Et parce que l’équipe du CCN/R a la conviction qu’il faut « toujours poursuivre Passerelles », consolider les échanges à travers la répétition des voyages, une création commune est prévue en 2018, dans le cadre de l’année croisée France-Israël, sous la direction de Yuval Pick, chorégraphe et directeur du Centre chorégraphique et avec le soutien de Dominique Hervieu (directrice de la Maison de la Danse et directrice artistique de la Biennale de la danse à Lyon). Le groupe Rilliard DSF et le groupe israélo-palestinien présenteront un spectacle en parallèle au Défilé de la Biennale de la danse de Lyon…, avec l’idée de « partir tous ensemble en juillet en Israël pour une avant-première », si les moyens financiers le permettent.
Partir, plus ou moins loin, permet à la fois de mesurer et d’apprendre à surmonter sa crainte de l’ailleurs, fréquente dans les milieux populaires où l’on n’a guère l’occasion de voyager. Pour les acteurs qui impulsent ou accompagnent ces expériences, l’enjeu vise d’abord à lever ces freins intérieurs, comme le rapporte le responsable jeunesse d’un centre socioculturel, interviewé par Clotilde Talleu dans son rapport sur l’accès à la mobilité internationale des « jeunes avec moins d’opportunités » :
La symbolique d’aller à l’étranger, (…) c’est juste de leur expliquer qu’ils peuvent sortir de leur quartier ou des clichés dans lesquels ils sont enfermés en termes de comportements, parfois. C’est montrer qu’on peut aller vers l’ailleurs, que ce n’est pas négatif. C’est déconstruire un peu toutes ces peurs qu’il y a autour. Le fait de ne pas être où je suis d’habitude, et de ne pas rester figé à l’image que je renvoie ou qu’on a essayé de me coller. C’est essayer de déconstruire un peu tous ces réflexes-là.

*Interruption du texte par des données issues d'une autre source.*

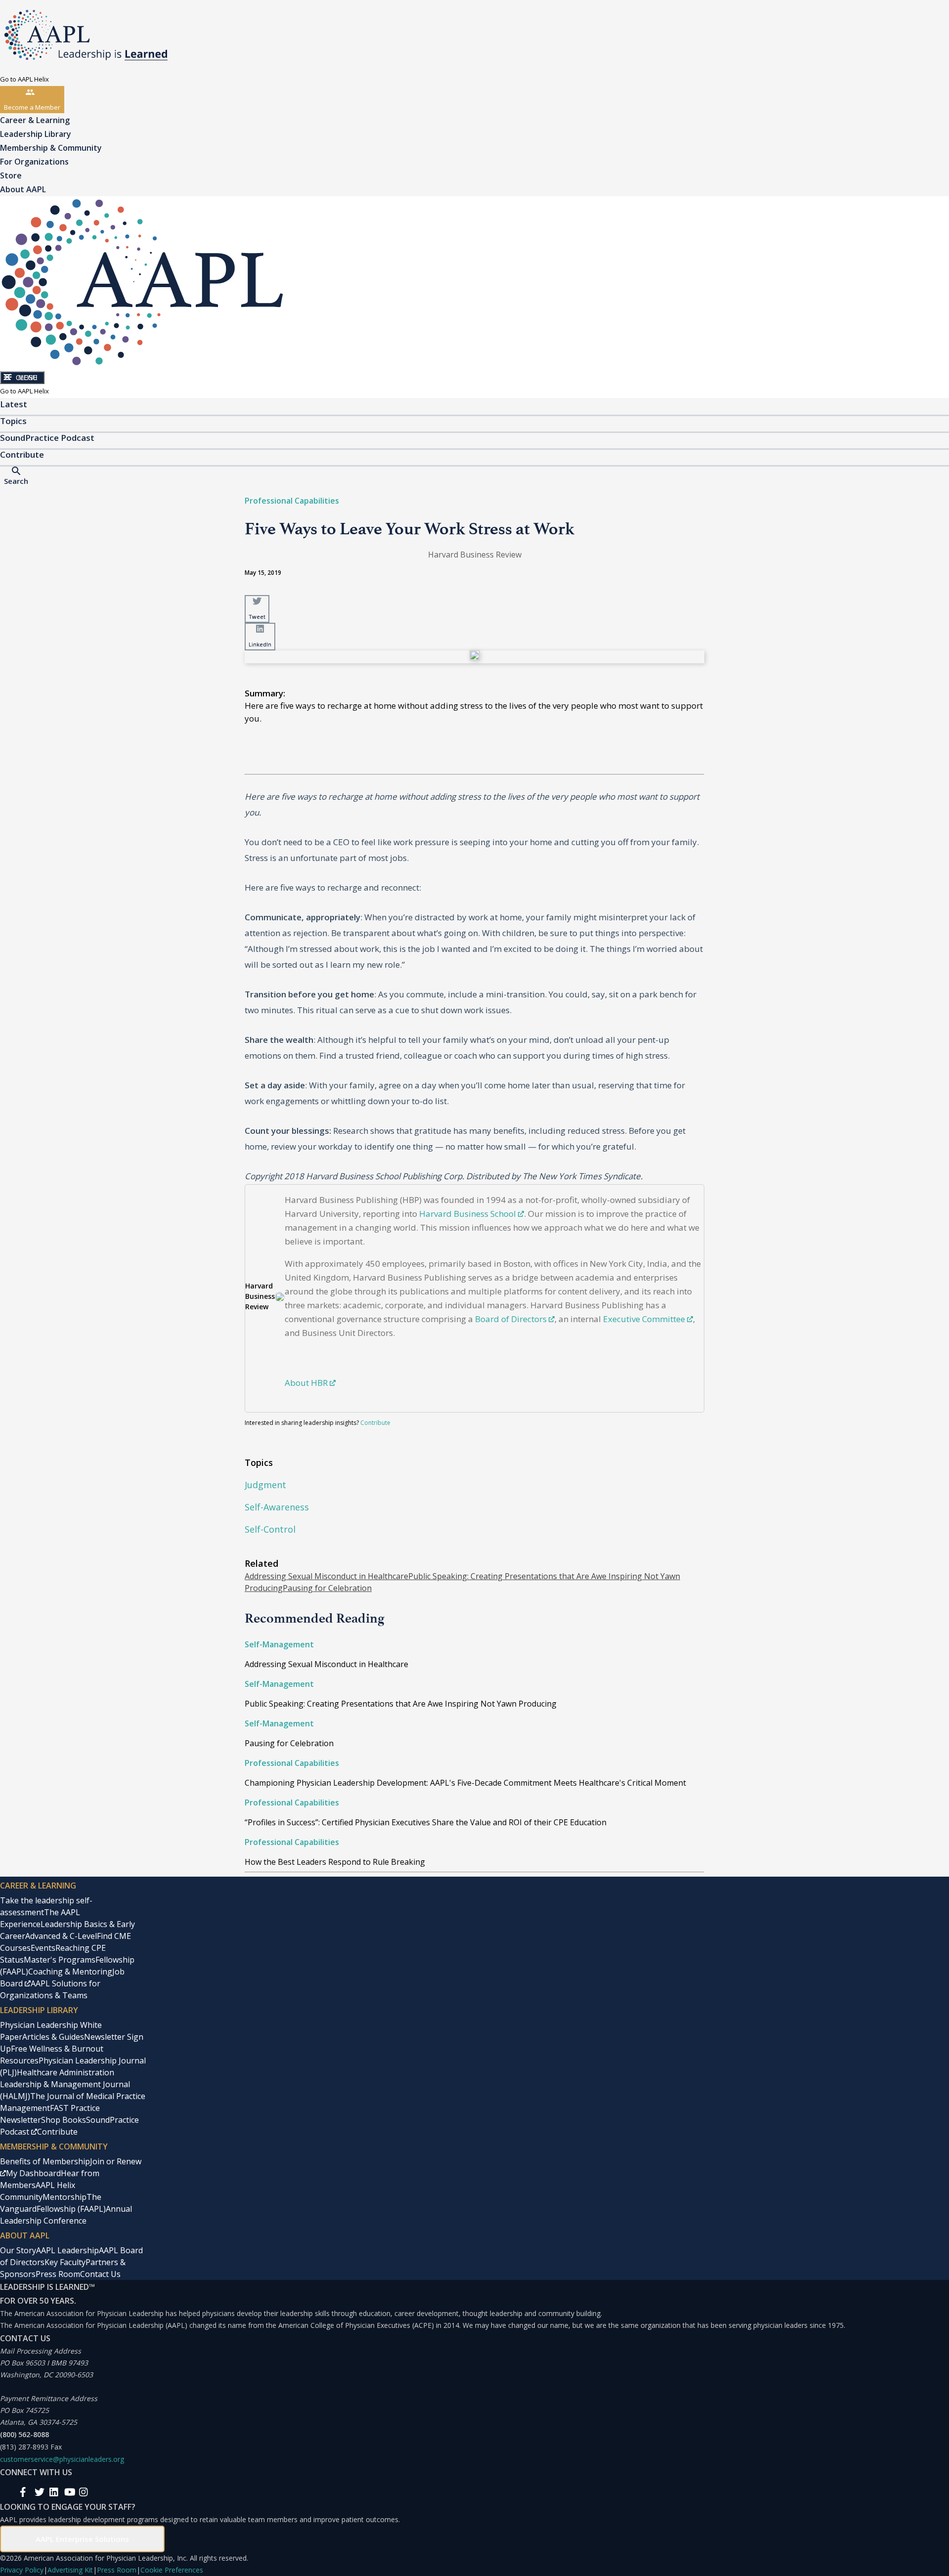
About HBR (306, 1382)
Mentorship (64, 2196)
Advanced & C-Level (61, 1936)
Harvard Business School (467, 1213)
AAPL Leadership (67, 2250)
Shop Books (63, 2119)
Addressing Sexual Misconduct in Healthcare (326, 1576)
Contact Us (100, 2274)
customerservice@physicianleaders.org (62, 2459)
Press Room (58, 2274)
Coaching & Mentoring (70, 1971)
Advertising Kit (70, 2570)
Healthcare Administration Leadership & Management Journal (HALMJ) (65, 2084)
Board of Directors (511, 1319)
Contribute (375, 1422)
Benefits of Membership (45, 2161)
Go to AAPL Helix (24, 79)
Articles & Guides (53, 2036)
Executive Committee (644, 1319)
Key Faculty (65, 2262)
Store (11, 175)
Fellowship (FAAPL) (71, 2208)
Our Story (18, 2250)
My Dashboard (33, 2173)
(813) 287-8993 (24, 2446)
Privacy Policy (21, 2570)
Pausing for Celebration (327, 1588)
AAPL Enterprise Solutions (82, 2539)
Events (43, 1947)
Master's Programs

Inès Boukhetache (19 ans), danseuse de DSF depuis bientôt deux ans et qui a participé aux échanges internationaux organisés dans le cadre du projet Passerelles, se souvient très bien des appréhensions qu’elle a eues, avec ses camarades, à l’idée du premier voyage :
On a tous eu des réticences par rapport au fait d’aller en Israël, par rapport aux préjugés qu’on avait sur le pays, aux médias, au fait qu’il y ait des conflits, etc. On avait un peu peur, quoi !
Ceci dit, il n’est pas forcément nécessaire d’aller très loin pour agir sur ce qui empêche les uns et les autres de sortir de leur univers familier et de se délivrer de certaines représentations négatives. L’exemple du programme Rêves d’habitants, lancé en 2011 par la Fondation Abbé Pierre au niveau national et reconduit chaque année depuis, est lui aussi instructif quant aux enjeux de ces déplacements de faible amplitude géographique, mais aux puissants effets symboliques.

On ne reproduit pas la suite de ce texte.